Le moins que l'on puisse dire, c'est que l'état du rond-point dit "de la Ville de Wavre", à l'entrée de Perwez, est dans un piteux état. Dès lors, à l'occasion du dernier conseil communal, le point est arrivé sur la table des conseillers avec une idée claire: faire bouger les choses. "Largement dégradé depuis de nombreux mois, et bien trop étroit pour digérer l’important trafic qui l’emprunte quotidiennement, sans parler des convois exceptionnels nocturnes, ce rond-point devait constituer, selon la nouvelle majorité perwézienne, l’alternative à l’abandon de la voirie de contournement décidé voici deux ans au grand dam de l’ancienne majorité", note l'opposition DRC+ qui a proposé une résolution lors de cette séance publique.

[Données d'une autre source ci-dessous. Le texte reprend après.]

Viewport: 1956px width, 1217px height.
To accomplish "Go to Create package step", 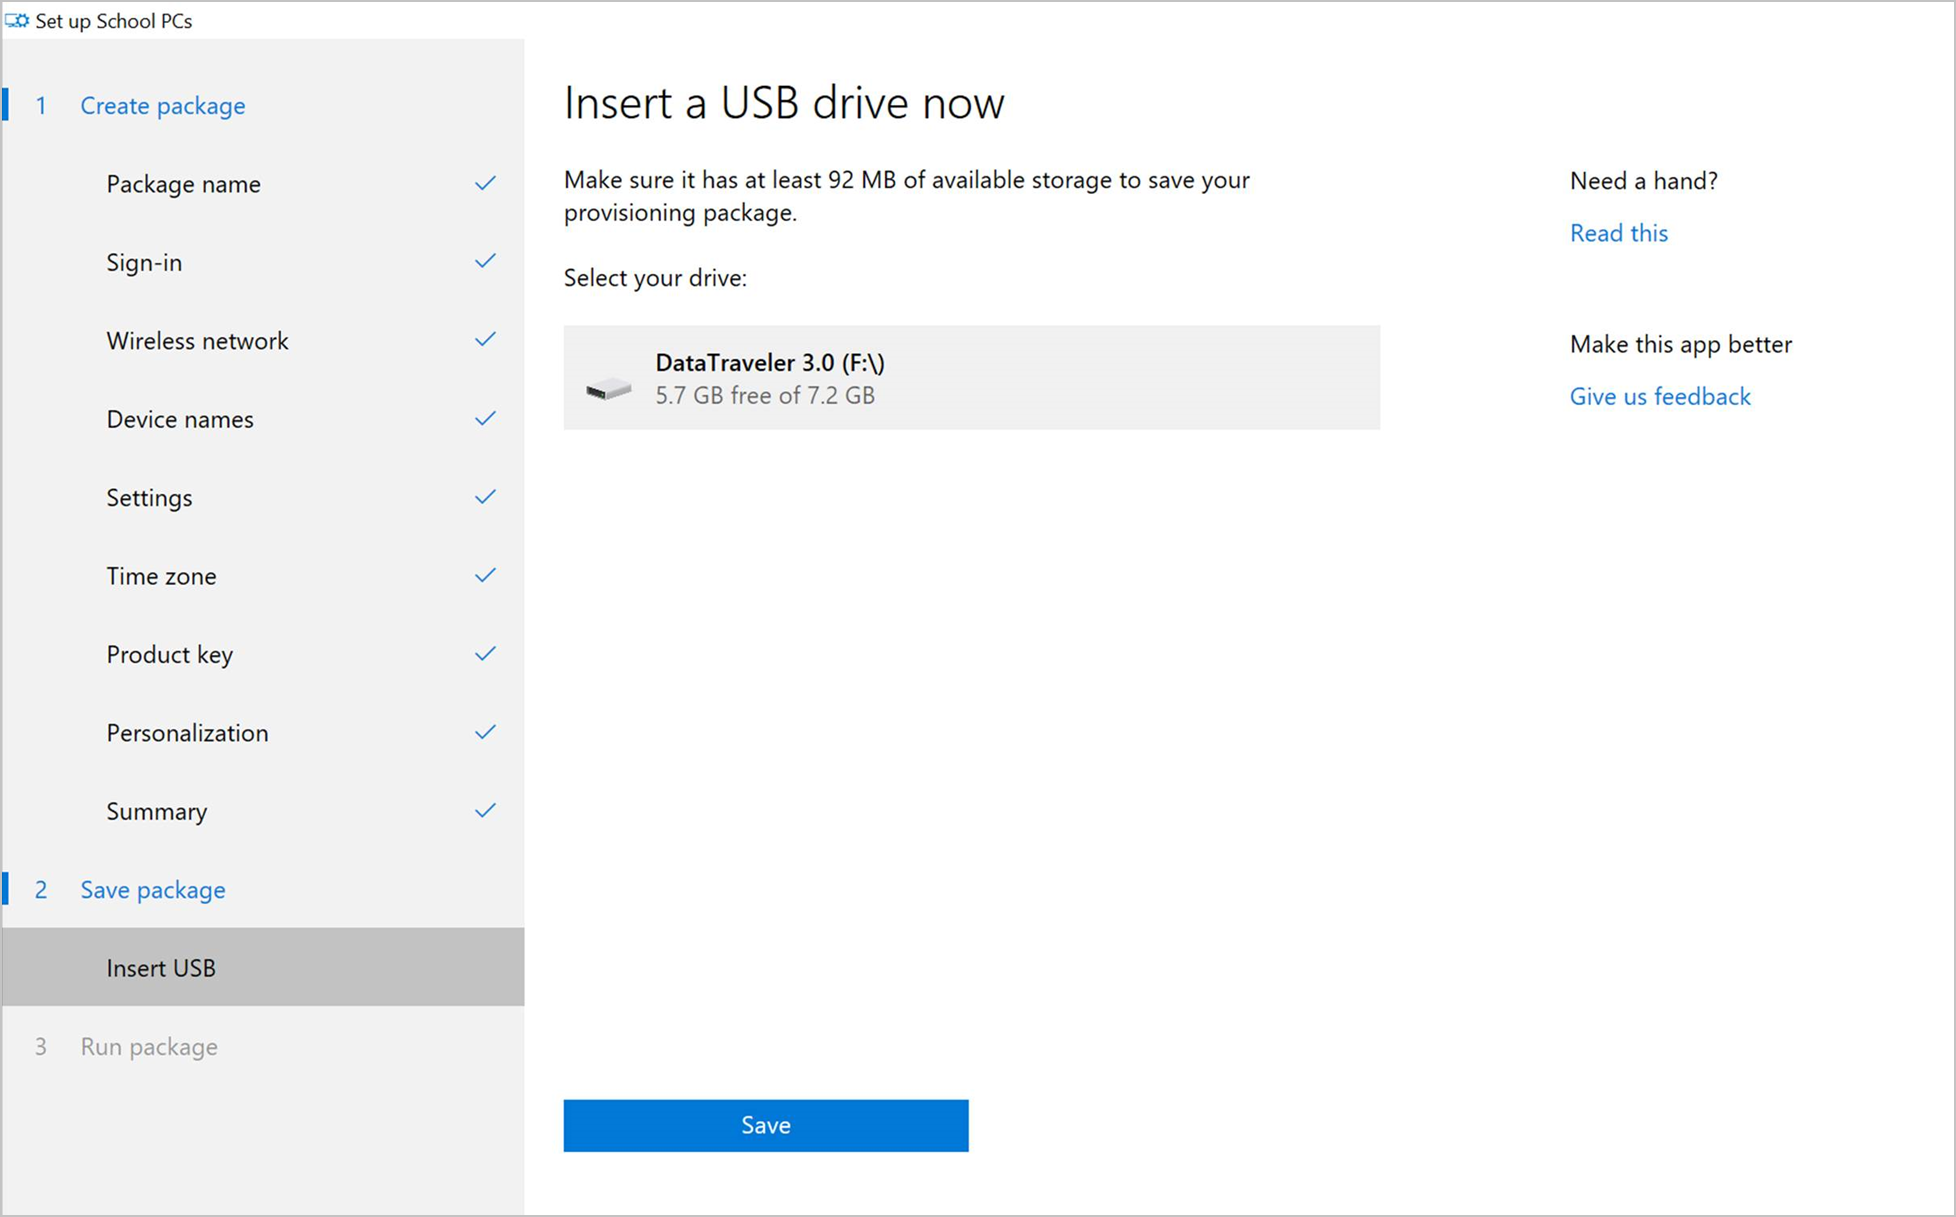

Une résolution qui a été amendée par l'échevine de la Mobilité, Véronique de Brouwer, avant que le texte ne soit finalement accepté à l'unanimité. Une bonne chose pour "ce point noir en matière de mobilité sur la commune", résume Jordan Godfriaux le bourgmestre. Alors, pour faire bouger les choses, le conseil communal a donc décidé, à l'unanimité, de prendre les choses en main en écrivant directement au ministre wallon de la Mobilité (ou à son cabinet) afin de trouver rapidement une solution. "Nous l'avons déjà interpellé à plusieurs reprises en demandant à son administration d'avancer sur un projet."

Si pour le moment, il n'y a encore rien de concret, l'idée est avant tout de sécuriser l'endroit sur deux principes. "Le premier, c'est de travailler sur une rénovation, même succincte, mais correcte, de la route. Depuis l'hiver compliqué que nous avons vécu, il y a énormément de trous qui rendent la circulation compliquée et dangereuse", continue le maïeur perwézien. L'autre axe sur lequel il faudra travailler, c'est l'agrandissement du rond-point en essayant de le faire passer sur deux voies afin de fluidifier la circulation au maximum, elle qui est particulièrement embouteillée à toute heure de la journée. "A l'époque, nous avions demandé un budget à la Région pour rénover ce rond-point, ce qui avait été accordé. Maintenant, il est temps de passer à l'action. On se trouve au croisement de deux régionales et on pousse pour que ça avance, peu importe la solution qui sera adoptée, tant qu'on avance."